- [SELECTED PASSAGE]:
In a world of Netflix, Spotify and Amazon Prime, how does a publisher convince readers to pay £26 a month for a digital news subscription?
The decline of digital advertising revenue has had the news industry talking about job cuts and revenue losses for a long time now.
However, The Times and The Sunday Times announced recently that it had hit a landmark 300,000 digital-only subscribers for the last year. That number represents a 19 per cent growth, meaning an additional 50,000 readers who are willing to pay for access content behind a hard paywall.
At a monthly subscription of £26 a month for full access, managing director, The Times, Chris Duncan is the first to recognise how much this asks of the reader.
"You need to have a strong editorial appreciation of what content is going to drive subscription, and understand what is going to build a custom and premium customer experience in order to live up to the promise of what is by far in the UK market the most expensive general news subscription," he said.

- [CHALLENGES]:
1/ Quote the passage on The Times's digital subscriptions, starting with "In a world of" and going on through "a hard paywall.".
2/ Answer these questions from the passage on The Times's digital subscriptions:
(a) How many digital-only subscribers did The Times and The Sunday Times report for the last year?
(b) What position does Chris Duncan hold?
(c) What kind of revenue has declined, according to the passage?
3/ Continue the passage on The Times's digital subscriptions from the point where it stops.
The records that follow have nothing to do with the text above.

- [RECORD SET]:

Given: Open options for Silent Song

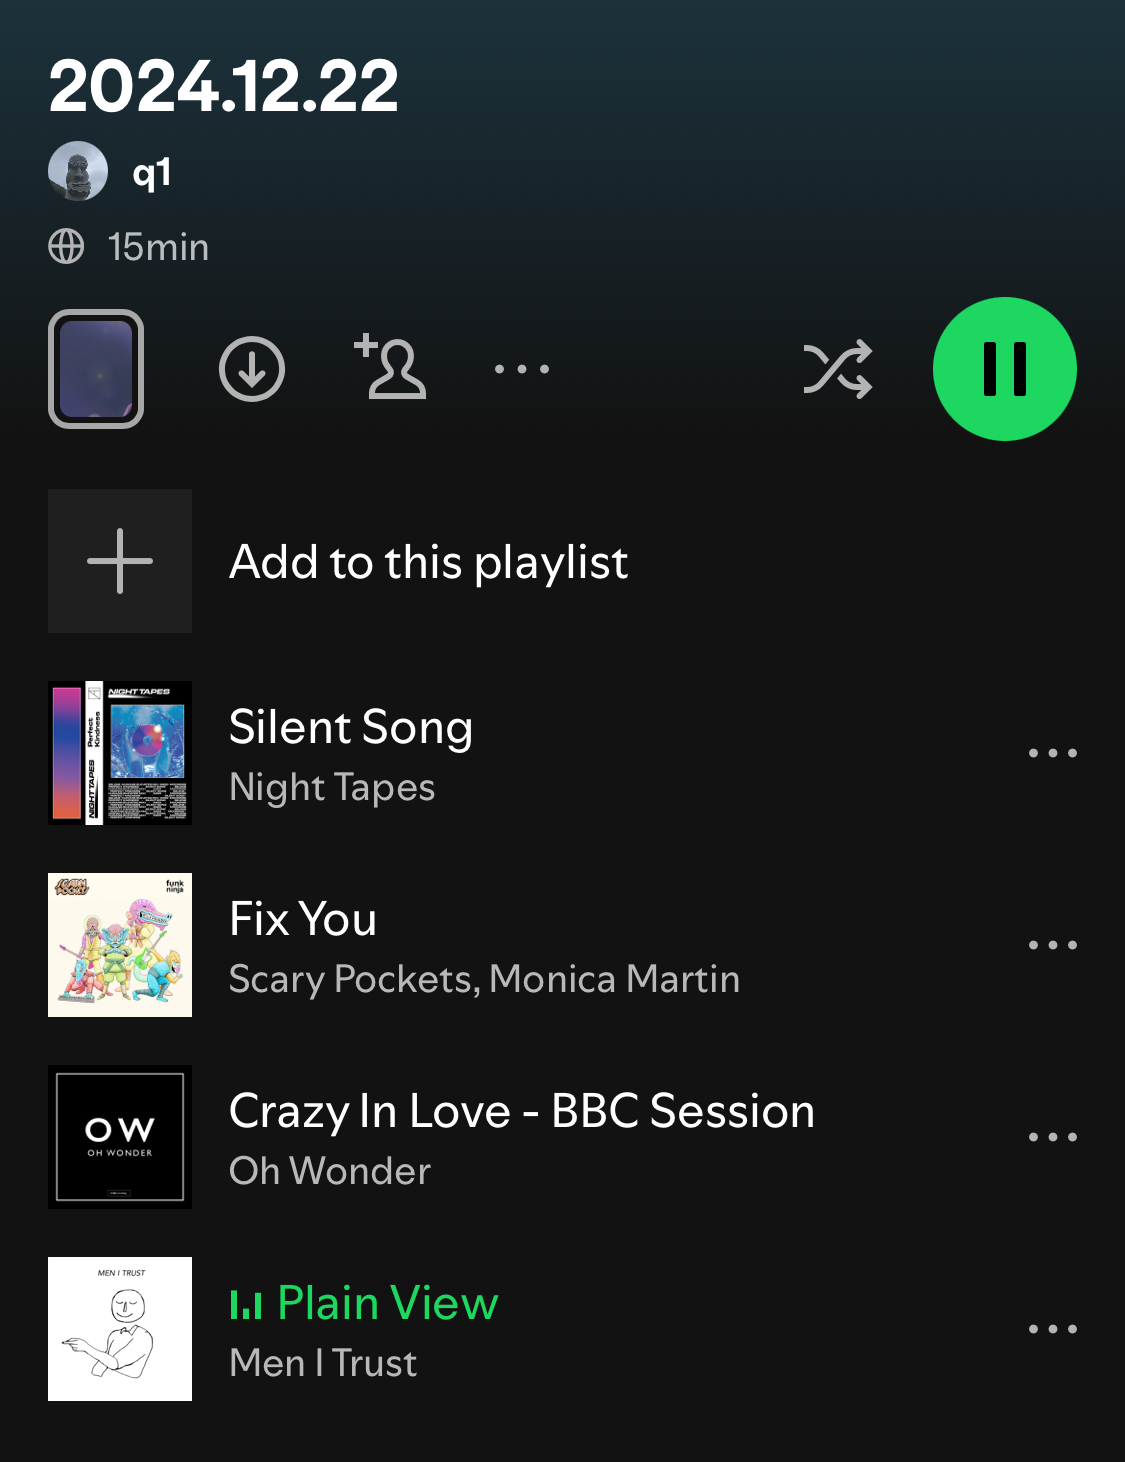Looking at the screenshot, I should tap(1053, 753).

...

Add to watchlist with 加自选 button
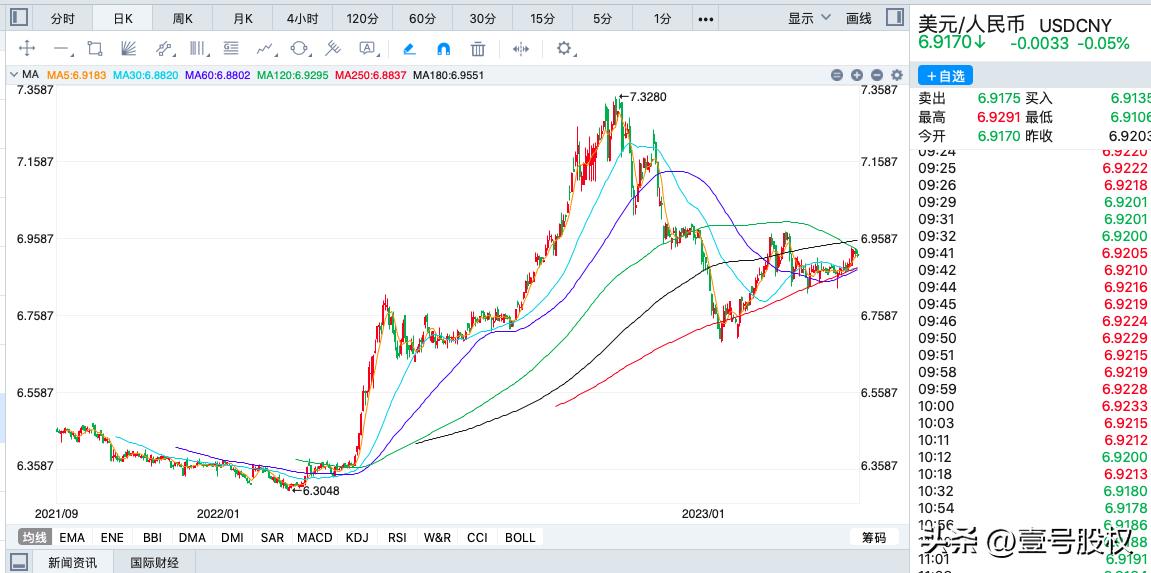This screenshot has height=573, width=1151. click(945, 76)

* * *

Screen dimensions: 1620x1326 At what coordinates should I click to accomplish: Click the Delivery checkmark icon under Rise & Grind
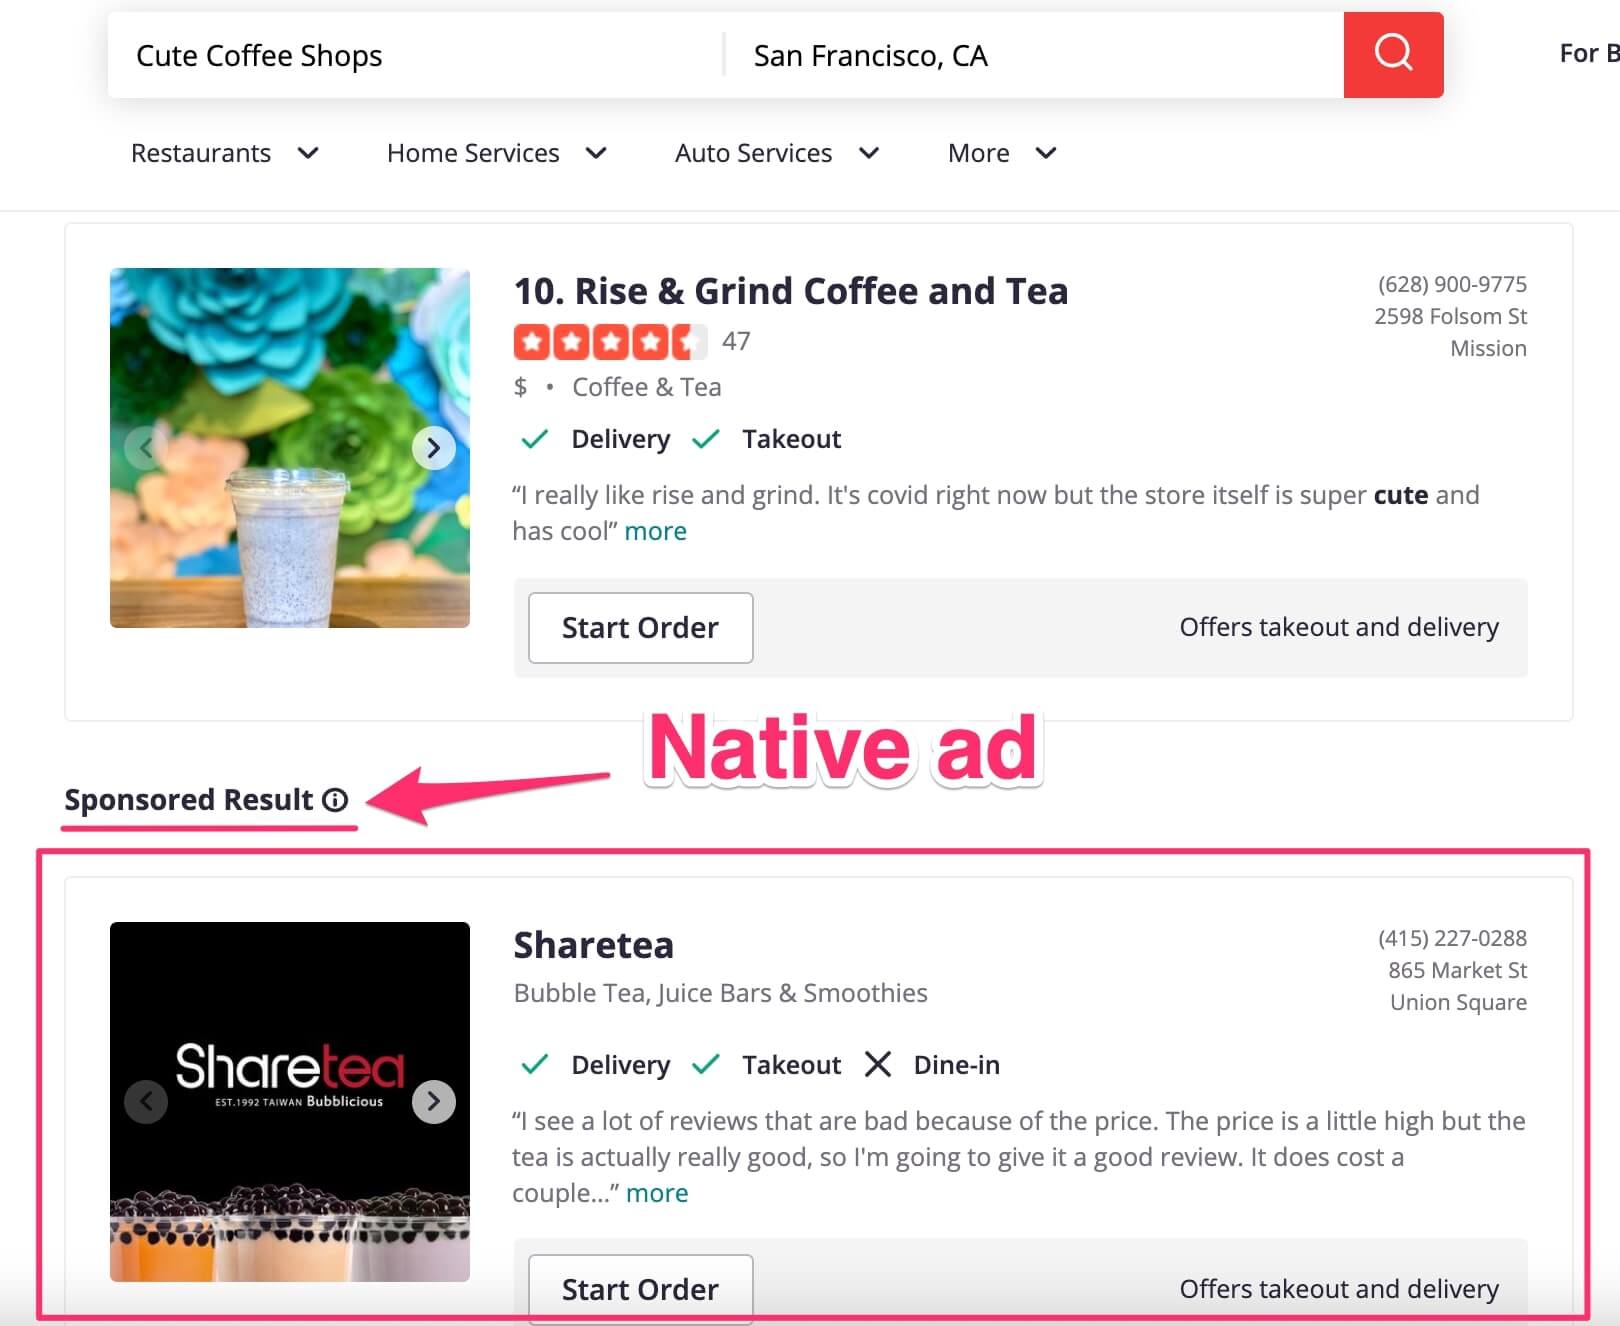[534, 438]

- [EXERCISE RESPONSES]:
1/
In a world of Netflix, Spotify and Amazon Prime, how does a publisher convince readers to pay £26 a month for a digital news subscription?
The decline of digital advertising revenue has had the news industry talking about job cuts and revenue losses for a long time now.
However, The Times and The Sunday Times announced recently that it had hit a landmark 300,000 digital-only subscribers for the last year. That number represents a 19 per cent growth, meaning an additional 50,000 readers who are willing to pay for access content behind a hard paywall.

2/
(a) 300,000
(b) Managing director of The Times
(c) Digital advertising revenue

3/
But readers are not asked to pay £26 a month immediately. The 300,000 digital subscribers does include all paying members, including student subscription offers of £26 a year (50p a week), and introductory deals of £8 for 8 weeks (£1 a week).
Around 70 per cent of readers who take up the introductory offer continue their membership from trial to full-price. So what convinces readers to roll into a full price subscription which is six times the price?
The marketing efforts during this period are centred around keeping tabs on four factors in order of highest importance: frequency of use, number of articles read, interactions with the product and the last time the product is used.
"We model that engagement out, which has a direct correlation to retention rates, so we think ‘How do we drive each of these? Can we increase options to read, or signpost tomorrow's edition, or embed habit?'" he explained.
When the comment feature was introduced this year on the smartphone app, Duncan claimed that an article published on Saturday attracts thousands of comments by midnight on Friday, showing that people are not just reading the articles, but also engaging with the comment section.
The Times is also using artificial technology as a way to serve personalised news to its audiences, and that too has helped to minimise subscription cancellations (churn).
But giving readers the chance to 'try before you buy' should be considered standard practice today, Duncan explained.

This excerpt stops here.